The stock-taking of current attitudes revealed in the poll in fact presents an opportunity for charities to think about how they can present their expertise to businesses more effectively, and what building more satisfying corporate partnerships could look like for their own work.
Chris Ashworth, Head of Corporate Partnerships at Oxfam, offers a picture of what this looks like at their organisation. He states,
"The key to our most successful corporate partnerships has been a commitment to collaboration from the outset. It isn't right to say that commercial partners should move away from contributing financially, as in many circumstances it is fundamentally the right thing to allow charities and NGO's to determine the intervention they have the expertise in. It is however absolutely right that corporate partners should complement this approach by determining what assets and resources they have that can achieve a common goal. Whether this is human resources and expertise, hardware, logistics, infrastructure, information or access to market, all have their place in a holistic and long term partnership strategy. This type of collaboration should lend itself to measuring impact rather than just contribution. It is the outcome that matters most."
Examples of high-impact, cross-sector partnerships are growing. MTV has linked up with Pepfar, Unicef and the Kenyan government to use its brand and expertise in communicating with young people to jointly develop a widely popular television series about young Kenyans confronting the outcomes of high-risk behaviour that is changing attitudes and practices. Microsoft has partnered with the Charity Technology Trust in the UK to provide local charities and disadvantaged communities with access to bespoke technology that is helping transform their work and improve outcomes.
Businesses are energised to move beyond simply giving money and to make social impact part of what they create as an organisation. Research indicates they are likely to move further in this direction, as increasing numbers of talented employees want to work for - and do business with - companies that have strong social values. 58% of graduating students in a recent study stated they would accept a 15% paycut to work for an organisation they felt had values that matched their own, while 72% of senior executives state that volunteerism and philanthropy are critical for recruiting younger qualified employees. The same percentage of executives say they are now looking primarily to give to causes that will allow their employees to volunteer.
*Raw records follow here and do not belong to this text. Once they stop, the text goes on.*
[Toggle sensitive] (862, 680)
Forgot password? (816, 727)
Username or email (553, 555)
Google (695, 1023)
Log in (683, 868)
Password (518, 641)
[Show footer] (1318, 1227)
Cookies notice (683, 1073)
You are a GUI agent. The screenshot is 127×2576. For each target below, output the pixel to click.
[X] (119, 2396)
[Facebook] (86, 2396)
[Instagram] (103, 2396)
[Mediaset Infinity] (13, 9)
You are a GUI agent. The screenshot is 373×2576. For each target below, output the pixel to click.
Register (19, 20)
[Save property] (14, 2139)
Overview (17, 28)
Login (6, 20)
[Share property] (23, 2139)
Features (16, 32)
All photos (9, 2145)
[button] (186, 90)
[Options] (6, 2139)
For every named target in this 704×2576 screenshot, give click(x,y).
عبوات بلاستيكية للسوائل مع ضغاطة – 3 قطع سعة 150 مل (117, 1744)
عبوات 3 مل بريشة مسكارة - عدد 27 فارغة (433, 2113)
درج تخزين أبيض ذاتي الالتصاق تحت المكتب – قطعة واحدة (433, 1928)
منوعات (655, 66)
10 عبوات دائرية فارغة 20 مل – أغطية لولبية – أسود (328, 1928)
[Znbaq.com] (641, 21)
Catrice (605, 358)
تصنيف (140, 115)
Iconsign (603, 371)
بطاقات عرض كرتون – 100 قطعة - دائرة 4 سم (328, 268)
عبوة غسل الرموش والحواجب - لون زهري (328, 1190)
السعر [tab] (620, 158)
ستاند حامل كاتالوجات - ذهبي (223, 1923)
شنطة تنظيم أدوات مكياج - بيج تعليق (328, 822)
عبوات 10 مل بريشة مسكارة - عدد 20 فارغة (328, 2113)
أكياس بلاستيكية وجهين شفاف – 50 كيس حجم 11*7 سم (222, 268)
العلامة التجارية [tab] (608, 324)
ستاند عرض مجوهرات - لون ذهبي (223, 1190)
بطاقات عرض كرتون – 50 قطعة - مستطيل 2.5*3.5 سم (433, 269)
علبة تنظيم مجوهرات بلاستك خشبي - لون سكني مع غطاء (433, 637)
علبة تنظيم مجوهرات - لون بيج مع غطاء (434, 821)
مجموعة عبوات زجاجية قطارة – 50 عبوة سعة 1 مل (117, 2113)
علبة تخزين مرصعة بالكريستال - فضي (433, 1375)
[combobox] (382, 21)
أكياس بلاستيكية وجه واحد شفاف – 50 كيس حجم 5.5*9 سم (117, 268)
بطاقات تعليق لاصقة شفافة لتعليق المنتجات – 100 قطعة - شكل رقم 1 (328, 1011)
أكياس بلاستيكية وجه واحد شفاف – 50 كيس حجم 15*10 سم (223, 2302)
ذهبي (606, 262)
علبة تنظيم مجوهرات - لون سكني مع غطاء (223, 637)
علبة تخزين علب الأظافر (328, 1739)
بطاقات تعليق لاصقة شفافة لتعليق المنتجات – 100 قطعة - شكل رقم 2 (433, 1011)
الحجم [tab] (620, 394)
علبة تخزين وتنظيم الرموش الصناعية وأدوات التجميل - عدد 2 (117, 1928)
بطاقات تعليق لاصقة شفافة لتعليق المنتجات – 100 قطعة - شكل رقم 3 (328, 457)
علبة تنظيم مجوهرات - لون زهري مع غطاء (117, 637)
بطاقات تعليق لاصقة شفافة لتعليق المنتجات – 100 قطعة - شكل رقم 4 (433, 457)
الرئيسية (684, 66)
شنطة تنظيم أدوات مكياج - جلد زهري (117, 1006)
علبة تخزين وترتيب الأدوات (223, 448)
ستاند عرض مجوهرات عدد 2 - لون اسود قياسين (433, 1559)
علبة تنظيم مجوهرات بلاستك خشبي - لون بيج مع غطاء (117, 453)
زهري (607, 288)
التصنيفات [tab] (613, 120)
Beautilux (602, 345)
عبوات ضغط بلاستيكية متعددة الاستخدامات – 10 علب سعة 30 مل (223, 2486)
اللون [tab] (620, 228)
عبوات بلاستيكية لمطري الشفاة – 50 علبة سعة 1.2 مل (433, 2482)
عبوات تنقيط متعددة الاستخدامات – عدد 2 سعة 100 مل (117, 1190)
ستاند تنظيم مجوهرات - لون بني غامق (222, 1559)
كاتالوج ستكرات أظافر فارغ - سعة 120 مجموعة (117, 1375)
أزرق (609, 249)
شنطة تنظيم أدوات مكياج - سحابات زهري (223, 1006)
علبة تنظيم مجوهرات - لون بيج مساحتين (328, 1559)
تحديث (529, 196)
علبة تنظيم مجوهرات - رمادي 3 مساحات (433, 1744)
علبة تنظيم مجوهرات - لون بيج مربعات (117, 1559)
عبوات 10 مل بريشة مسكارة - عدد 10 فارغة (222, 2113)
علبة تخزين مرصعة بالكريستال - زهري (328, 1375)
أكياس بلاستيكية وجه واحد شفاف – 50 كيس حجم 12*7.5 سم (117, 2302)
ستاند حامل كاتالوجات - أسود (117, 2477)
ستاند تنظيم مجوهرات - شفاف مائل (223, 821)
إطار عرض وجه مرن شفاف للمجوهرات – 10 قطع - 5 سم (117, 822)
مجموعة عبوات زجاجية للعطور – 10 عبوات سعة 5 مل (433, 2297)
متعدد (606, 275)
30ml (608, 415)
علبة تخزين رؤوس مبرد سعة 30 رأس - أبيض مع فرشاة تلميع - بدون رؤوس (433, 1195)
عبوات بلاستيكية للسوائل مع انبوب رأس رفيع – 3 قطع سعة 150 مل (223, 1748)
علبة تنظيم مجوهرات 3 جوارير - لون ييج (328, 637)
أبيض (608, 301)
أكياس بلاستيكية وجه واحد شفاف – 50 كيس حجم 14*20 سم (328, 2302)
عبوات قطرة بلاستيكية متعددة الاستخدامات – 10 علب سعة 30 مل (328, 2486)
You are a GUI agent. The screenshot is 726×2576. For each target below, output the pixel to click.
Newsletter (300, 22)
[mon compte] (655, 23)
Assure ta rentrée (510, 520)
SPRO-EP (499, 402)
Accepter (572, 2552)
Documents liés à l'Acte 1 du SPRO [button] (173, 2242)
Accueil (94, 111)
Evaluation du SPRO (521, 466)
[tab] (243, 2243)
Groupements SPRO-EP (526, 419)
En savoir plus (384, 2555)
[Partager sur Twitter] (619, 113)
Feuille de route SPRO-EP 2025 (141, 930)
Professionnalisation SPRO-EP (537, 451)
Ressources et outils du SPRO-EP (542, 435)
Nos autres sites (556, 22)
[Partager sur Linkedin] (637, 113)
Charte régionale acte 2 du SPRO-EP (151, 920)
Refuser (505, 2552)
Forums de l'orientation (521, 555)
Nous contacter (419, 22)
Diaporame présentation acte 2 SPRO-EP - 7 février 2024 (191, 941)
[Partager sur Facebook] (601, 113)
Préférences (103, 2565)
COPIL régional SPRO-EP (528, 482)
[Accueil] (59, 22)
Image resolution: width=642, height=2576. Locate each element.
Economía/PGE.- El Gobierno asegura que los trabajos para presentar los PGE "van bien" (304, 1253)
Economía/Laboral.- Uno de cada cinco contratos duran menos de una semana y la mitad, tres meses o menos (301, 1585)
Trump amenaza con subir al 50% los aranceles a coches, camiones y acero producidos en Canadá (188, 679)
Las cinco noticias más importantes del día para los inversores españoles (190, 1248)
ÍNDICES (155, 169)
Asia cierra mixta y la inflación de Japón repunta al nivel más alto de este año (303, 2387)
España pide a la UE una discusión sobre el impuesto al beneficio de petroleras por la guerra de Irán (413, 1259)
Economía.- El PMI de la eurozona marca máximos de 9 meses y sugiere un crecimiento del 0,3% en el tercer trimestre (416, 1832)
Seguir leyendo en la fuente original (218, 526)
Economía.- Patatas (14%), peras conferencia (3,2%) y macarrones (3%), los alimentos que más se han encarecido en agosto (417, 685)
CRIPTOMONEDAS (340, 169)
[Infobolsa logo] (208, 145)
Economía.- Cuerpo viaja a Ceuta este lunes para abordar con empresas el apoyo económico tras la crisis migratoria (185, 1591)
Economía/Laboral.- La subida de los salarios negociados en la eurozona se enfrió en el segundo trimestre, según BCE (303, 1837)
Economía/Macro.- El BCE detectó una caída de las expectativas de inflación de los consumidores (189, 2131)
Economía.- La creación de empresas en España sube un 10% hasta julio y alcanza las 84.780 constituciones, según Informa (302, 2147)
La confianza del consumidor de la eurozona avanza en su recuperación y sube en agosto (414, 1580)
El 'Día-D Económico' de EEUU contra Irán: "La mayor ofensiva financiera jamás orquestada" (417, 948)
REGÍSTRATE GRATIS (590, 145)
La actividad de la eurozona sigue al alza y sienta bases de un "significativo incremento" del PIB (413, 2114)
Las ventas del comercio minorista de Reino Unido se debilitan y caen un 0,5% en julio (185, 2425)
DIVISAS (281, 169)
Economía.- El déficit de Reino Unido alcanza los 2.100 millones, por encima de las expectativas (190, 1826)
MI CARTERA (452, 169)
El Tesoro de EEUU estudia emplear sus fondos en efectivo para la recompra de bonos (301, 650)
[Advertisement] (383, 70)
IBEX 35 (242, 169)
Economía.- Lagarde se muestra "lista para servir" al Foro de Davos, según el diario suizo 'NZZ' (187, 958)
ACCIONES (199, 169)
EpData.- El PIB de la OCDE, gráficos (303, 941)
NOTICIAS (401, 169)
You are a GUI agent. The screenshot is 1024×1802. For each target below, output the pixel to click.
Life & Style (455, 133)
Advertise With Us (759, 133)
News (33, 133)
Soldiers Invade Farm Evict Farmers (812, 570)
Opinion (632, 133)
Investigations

Businesses will be moving their philanthropy further away from cash gifts and towards embedded skills or resource-based partnerships. While charities are already under cash pressure, this trend could be a massive opportunity for charities as, if they are able to effectively present themselves as consultants on projects and distributors for business assets, they are still likely to receive funding from businesses to help fuel these partnerships.
At The Social Investment Consultancy, we've developed an approach that helps businesses realise which of their assets could be leveraged for social change and align those talents with charities, government and business partners to create effective ways of doing so.
While businesses trying to 'go it alone' may not be the best thing for the world, joined up partnerships that move beyond cash donations to make the best use of each partners' unique skills and resources could well be the future of social innovation. It is an exciting time for businesses and charities to get creative about how they can work together.